The King smiled. ‘Well spoken, son. Nevertheless, go tell your duke what I have said. Follow him by all means. Follow him to Normandy, or follow him to the grave.’
Harold turned to Leofwine and took the apple that his brother was holding. He tossed it to Gilbert, who was so surprised that he nearly dropped it.
‘Here! Not as good as Norman apples, perhaps, but we do our best. While you eat that, you can wander round and see a real army. And it is all army too – no excess weight or surplus
fat, lumbering wagons or screeching whores. You will have my safe conduct, and I give you my housecarl Wilfrid here. He will accompany you until you decide to leave. You will take with you
everything with which you came.’
‘Including my horse, sir?’ said Gilbert in surprise.
‘Well, of course. We want you to get there ahead of us, you idiot. Is there anything else?’
‘Yes, sir.’ Gilbert pointed at the large fyrdman standing behind him. ‘My hauberk. He has it.’
‘Take it off,’ said the King.
‘But, sir,’ protested the fyrdman.
Harold nodded to Wilfrid, who at once began to bear down on the dismayed Saxon.
‘Oh, all right, all right.’
He wrenched it off with a bad grace and flung it at Gilbert.
The King ordered Gilbert’s remaining bonds to be cut, and himself put his sword and dagger back in place. For all that, he was the enemy, Gilbert could not help experiencing a thrill of
excitement at such proximity to this remarkable man.
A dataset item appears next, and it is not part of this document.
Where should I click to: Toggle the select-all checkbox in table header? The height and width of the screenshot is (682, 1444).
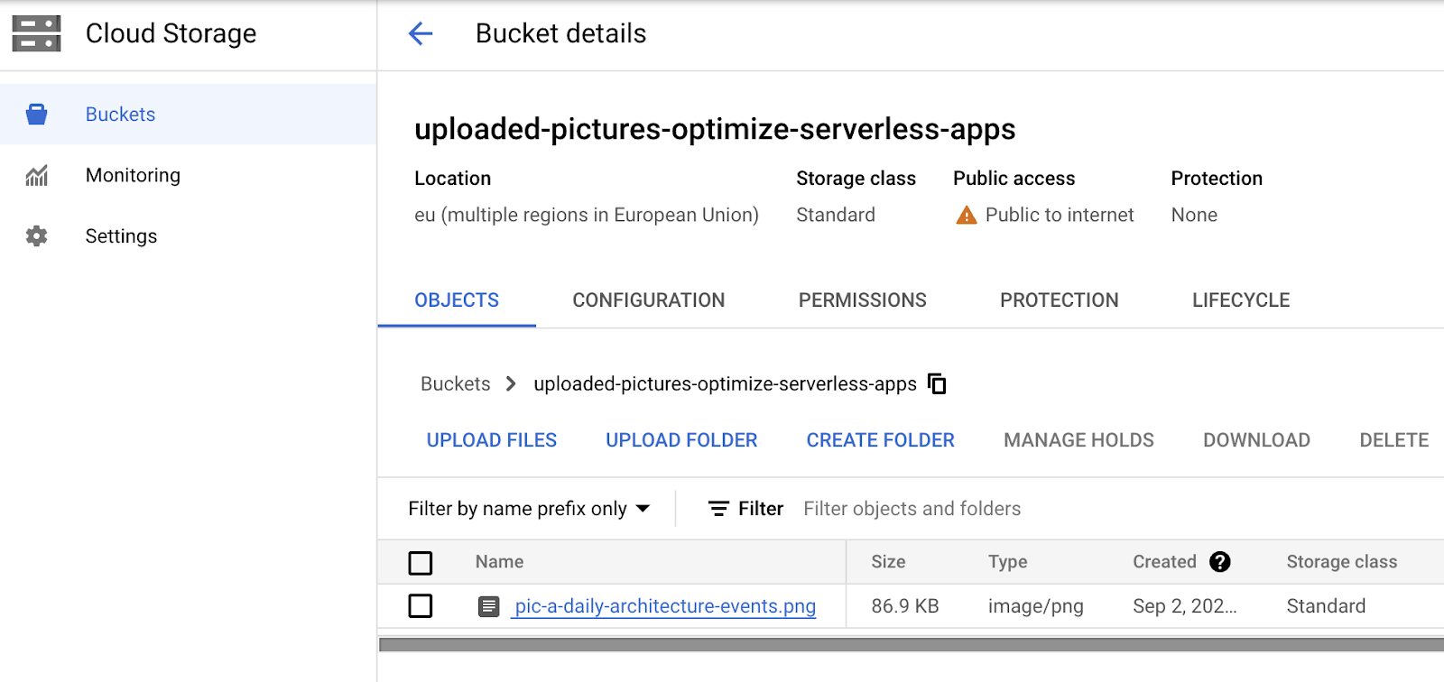click(x=421, y=563)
‘There!’ said Harold. ‘Now you are all in one piece again. Soon we start afresh on the march. See what you want. Ask what you want. Then go. You can rely on Wilfrid. We do not
want any of my wild fyrdmen slicing you up, do we? And I have an interpreter for you. Goodbye.’
‘Goodbye, sir.’
The King smiled, and his moustache twitched. Then he turned away, beckoning his brothers after him. As the three moved away, he shouted over his shoulder.
‘Edwin! See to him.’
Edwin and Gilbert stared at each other, then went off in awkward silence.
Gyrth said to Harold, ‘That was a fine performance.’
Harold sighed wearily, and flopped onto a fallen tree.
‘You take any luck that presents itself. We have lost the element of surprise. So let us try to overawe them. We can be no worse off.’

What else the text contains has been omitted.